253 Mr S. M. Bruce, High Commissioner in London, to Mr R. G. Menzies, Prime Minister

Cablegram 63 LONDON, 21 January 1941, 7 p.m.


Bangkok. [1] Necessary arrangements can be made to hold Flying Boat for 24 hours and itinerary would be 1 day later at subsequent points. I gather your decision to pay official visit influenced by view of British Minister Bangkok. Discreet enquiries here without disclosing your definite intention show Foreign Office view would be somewhat different to Minister's. I think their probable attitude would be that while they are anxious to do everything possible to bring about a settlement of Thai-Indo-China dispute they would feel that an official visit from a British Prime Minister at this stage (a) would be exploited by Thais and (b) might be misinterpreted by French and Americans.

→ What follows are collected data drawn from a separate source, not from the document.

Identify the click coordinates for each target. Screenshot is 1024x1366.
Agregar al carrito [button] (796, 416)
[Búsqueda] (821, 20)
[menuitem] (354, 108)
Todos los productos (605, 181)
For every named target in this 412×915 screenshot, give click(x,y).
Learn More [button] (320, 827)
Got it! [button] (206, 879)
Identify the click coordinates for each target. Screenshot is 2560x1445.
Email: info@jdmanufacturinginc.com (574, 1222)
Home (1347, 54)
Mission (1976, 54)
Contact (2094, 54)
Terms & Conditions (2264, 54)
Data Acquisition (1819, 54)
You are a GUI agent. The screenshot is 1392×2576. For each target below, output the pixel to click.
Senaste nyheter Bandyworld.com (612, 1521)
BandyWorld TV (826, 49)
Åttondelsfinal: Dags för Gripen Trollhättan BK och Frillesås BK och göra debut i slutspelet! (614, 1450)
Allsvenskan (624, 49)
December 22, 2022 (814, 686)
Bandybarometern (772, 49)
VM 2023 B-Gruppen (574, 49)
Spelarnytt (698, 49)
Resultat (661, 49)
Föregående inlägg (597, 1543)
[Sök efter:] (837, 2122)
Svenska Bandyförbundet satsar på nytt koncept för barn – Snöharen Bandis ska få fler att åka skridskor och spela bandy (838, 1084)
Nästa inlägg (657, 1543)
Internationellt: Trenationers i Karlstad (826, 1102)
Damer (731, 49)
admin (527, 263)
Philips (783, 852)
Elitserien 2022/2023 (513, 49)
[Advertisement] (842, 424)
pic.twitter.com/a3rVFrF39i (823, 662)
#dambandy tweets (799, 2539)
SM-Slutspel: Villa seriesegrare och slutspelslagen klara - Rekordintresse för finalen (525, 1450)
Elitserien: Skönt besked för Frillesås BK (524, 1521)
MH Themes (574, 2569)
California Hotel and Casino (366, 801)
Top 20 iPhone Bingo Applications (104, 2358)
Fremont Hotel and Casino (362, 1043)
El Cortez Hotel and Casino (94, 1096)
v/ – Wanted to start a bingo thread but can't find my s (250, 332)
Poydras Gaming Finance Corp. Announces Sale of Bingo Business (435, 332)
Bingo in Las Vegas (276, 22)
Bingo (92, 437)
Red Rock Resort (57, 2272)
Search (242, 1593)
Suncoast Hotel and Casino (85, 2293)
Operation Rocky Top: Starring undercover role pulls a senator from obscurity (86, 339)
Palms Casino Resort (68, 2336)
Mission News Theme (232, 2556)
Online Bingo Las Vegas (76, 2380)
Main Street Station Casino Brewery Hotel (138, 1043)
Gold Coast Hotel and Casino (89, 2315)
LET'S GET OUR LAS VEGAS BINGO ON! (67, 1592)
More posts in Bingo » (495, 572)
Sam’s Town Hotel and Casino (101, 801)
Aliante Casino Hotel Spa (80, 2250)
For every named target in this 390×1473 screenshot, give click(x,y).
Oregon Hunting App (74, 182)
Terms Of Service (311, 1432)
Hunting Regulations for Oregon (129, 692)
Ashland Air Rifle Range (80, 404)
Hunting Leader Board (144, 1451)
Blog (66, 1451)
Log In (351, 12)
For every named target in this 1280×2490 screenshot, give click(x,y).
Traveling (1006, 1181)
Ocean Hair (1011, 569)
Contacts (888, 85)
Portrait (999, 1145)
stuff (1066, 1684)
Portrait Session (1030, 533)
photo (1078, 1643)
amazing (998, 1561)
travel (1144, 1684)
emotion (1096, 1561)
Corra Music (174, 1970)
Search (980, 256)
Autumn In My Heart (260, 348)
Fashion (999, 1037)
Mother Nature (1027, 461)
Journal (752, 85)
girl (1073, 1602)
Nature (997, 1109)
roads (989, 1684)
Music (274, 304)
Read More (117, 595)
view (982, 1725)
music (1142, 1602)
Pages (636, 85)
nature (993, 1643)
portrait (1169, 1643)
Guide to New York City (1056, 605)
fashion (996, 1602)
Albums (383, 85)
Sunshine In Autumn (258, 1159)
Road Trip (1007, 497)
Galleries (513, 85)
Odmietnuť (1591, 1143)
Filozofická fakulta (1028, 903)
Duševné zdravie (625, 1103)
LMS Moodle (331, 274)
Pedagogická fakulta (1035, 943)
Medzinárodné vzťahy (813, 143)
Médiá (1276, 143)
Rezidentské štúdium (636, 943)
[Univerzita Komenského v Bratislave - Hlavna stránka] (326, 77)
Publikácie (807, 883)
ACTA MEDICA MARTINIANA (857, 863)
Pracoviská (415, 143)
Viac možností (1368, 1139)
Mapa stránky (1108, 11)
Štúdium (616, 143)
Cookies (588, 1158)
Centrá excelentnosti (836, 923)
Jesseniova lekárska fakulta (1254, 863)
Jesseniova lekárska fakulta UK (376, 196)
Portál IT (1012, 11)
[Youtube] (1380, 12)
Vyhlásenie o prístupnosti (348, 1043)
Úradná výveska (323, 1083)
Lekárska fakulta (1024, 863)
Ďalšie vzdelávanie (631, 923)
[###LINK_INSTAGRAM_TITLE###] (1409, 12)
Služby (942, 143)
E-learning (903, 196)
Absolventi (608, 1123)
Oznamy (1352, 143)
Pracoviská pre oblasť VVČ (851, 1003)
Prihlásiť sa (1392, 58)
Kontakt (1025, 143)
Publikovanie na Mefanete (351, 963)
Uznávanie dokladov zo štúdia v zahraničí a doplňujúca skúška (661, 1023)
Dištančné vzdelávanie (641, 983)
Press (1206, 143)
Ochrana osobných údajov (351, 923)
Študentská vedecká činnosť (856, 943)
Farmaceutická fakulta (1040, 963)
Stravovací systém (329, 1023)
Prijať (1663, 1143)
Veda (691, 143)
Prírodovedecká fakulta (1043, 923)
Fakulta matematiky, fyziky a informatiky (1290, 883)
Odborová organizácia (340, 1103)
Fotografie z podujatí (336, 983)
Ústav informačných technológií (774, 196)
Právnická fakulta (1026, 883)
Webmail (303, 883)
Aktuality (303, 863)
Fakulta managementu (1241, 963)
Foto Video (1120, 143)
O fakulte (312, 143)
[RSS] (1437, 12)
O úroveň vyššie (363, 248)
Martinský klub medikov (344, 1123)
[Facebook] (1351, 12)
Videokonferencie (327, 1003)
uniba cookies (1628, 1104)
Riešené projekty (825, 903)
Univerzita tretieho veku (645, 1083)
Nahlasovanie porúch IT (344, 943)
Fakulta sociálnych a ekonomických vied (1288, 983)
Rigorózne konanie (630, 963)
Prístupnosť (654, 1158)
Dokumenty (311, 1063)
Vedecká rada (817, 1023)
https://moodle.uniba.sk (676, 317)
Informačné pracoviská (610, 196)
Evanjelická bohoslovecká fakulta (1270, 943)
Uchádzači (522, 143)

With regard to French although Governor General of Indo-China [2] has declined United Kingdom's offer of good offices United Kingdom Government would deprecate anything that might prejudice possibility of their promoting direct negotiations at a later stage should opportunity occur.

With regard to Americans owing to U.S.A.'s unreal and obstinate attitude of regarding Thais as aggressors visit might cause considerable friction.

Foreign Office would probably feel that if visit were unofficial points indicated above would not have same force but that discussions with Thais in view of delicate position with French and Americans might prove embarrassing.

Felt you would desire have probable reactions here to proposed visit.

Please advise your decision urgently as if it is to pay official or unofficial visit necessary instructions to hold Flying Boat at Bangkok have to be sent. [3]


1 On 20 January Menzies informed Bruce that in accordance with the advice of the U.K. Minister to Thailand, Sir Josiah Crosby, he intended to make his transit stop in Bangkok an official visit in recognition of the visit of the Thai Goodwill Mission to Australia in November 1940 (see Document 94). See unnumbered cablegram on file AA M100, January 1941.

2 Vice Admiral Jean Decoux.

3 On 23 January Menzies informed Bruce that he would visit Bangkok in an unofficial capacity but would be glad to meet the Thai Prime Minister (Maj Gen Luang P. Pibulsonggram). On 24 January Menzies (then in Darwin en route to Bangkok, Cairo and London) received a cablegram (AA A3195, 1941, 1.1161) from the Governor of the Straits Settlements, Sir Shenton Thomas, which also advised him against making a special halt in Bangkok. For the reply to Thomas, which was in similar terms to that sent to Bruce, see AA:A3196, 1941, 0.991.